1878  The first music is put on record: cornet's Jules Levy plays "Yankee Doodle."

1881  Clement Adder, using carbon microphones and armature headphones, accidentally produces a stereo effect when listeners outside the hall monitor adjacent telephone lines linked to stage mikes at the Paris Opera.

1887  Emile Berliner is granted a patent on a flat-disc gramophone, making the production of multiple copies practical.

1888  Edison introduces an electric motor- driven phonograph.

1895  Marconi successfully experiments with his wireless telegraphy system in Italy, leading to the first transatlantic signals from Poldhu, Cornwall, UK to St. John's, Newfoundland in 1901.

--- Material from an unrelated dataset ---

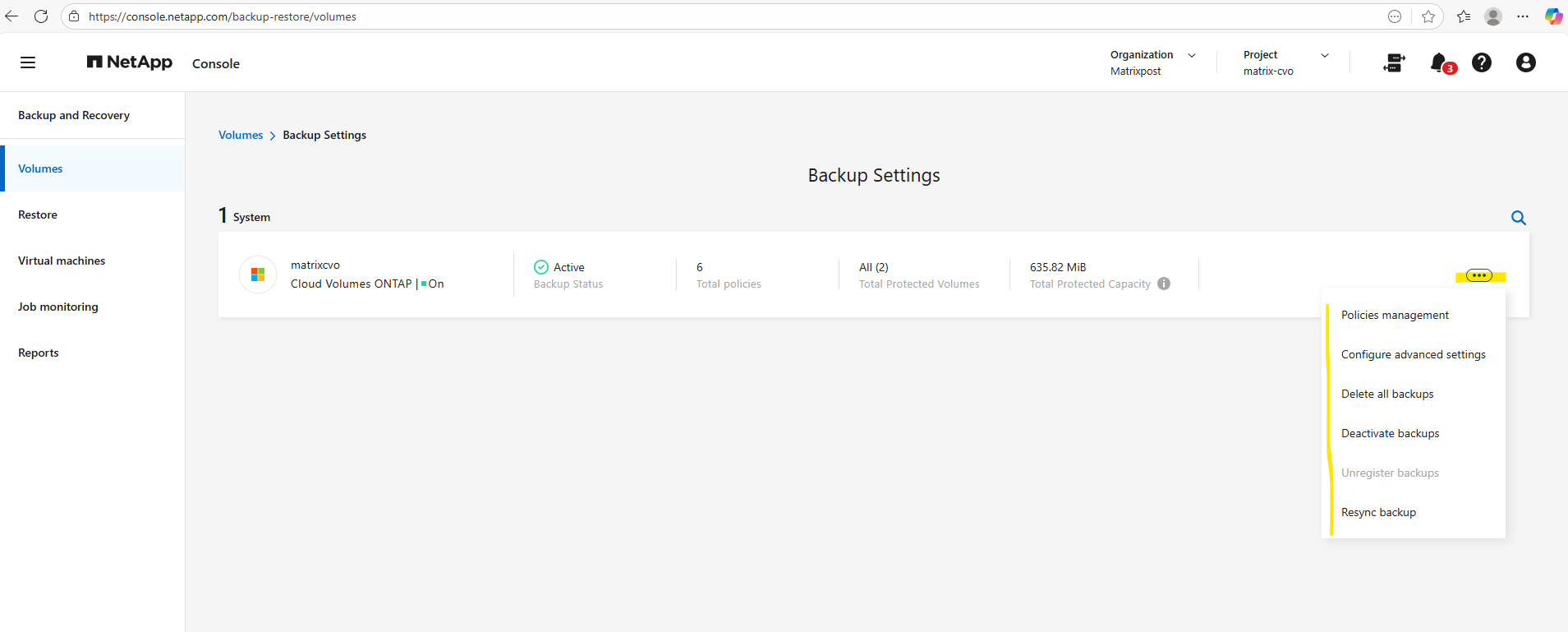1568x632 pixels.
Task: Click the three-dot actions button for matrixcvo
Action: click(1478, 276)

1898  Valdemar Poulsen patents his "Telegraphone," recording magnetically on steel wire.

1900  Poulsen unveils his invention to the public at the Paris Exposition. Austria's Emperor Franz Josef records his congratulations.

1901  The Victor Talking Machine Company is founded by Emile Berliner and Eldridge Johnson.  Experimental optical recordings are made on motion picture film.

1906  Lee Deforest invents the triode vacuum tube, the first electronic signal amplifier.

1910  Enrico Caruso is heard in the first live broadcast from the Metropolitan Opera, NYC.

1912  Major Edwin F. Armstrong is issued a patent for a regenerative circuit, making radio reception practical.

1913  The first "talking movie" is demonstrated by Edison using his Kinetophone process, a cylinder player mechanically synchronized to a film projector.

1916  A patent for the super heterodyne circuit is issued to Armstrong.  The Society of Motion Picture Engineers (SMPE) is formed.  Edison does live-versus-recorded demonstrations in Carnegie Hall, NYC.

1917  The Scully disk recording lathe is introduced.  E. C. Wente of Bell Telephone Laboratories publishes a paper in Physical Review describing a "uniformly sensitive instrument for the absolute measurement of sound intensity" -- the condenser microphone.

1919  The Radio Corporation of America (RCA) is founded. It is owned in part by United Fruit.

1921  The first commercial AM radio broadcast is made by KDKA, Pittsburgh PA.

1925  Bell Labs develops a moving armature lateral cutting system for electrical recording on disk. Concurrently they Introduce the Victor Orthorhombic Victrola, "Credenza" model. This all- acoustic player -- with no electronics -- is considered a leap forward in phonograph design.

1926 O'Neill patents iron oxide-coated paper tape.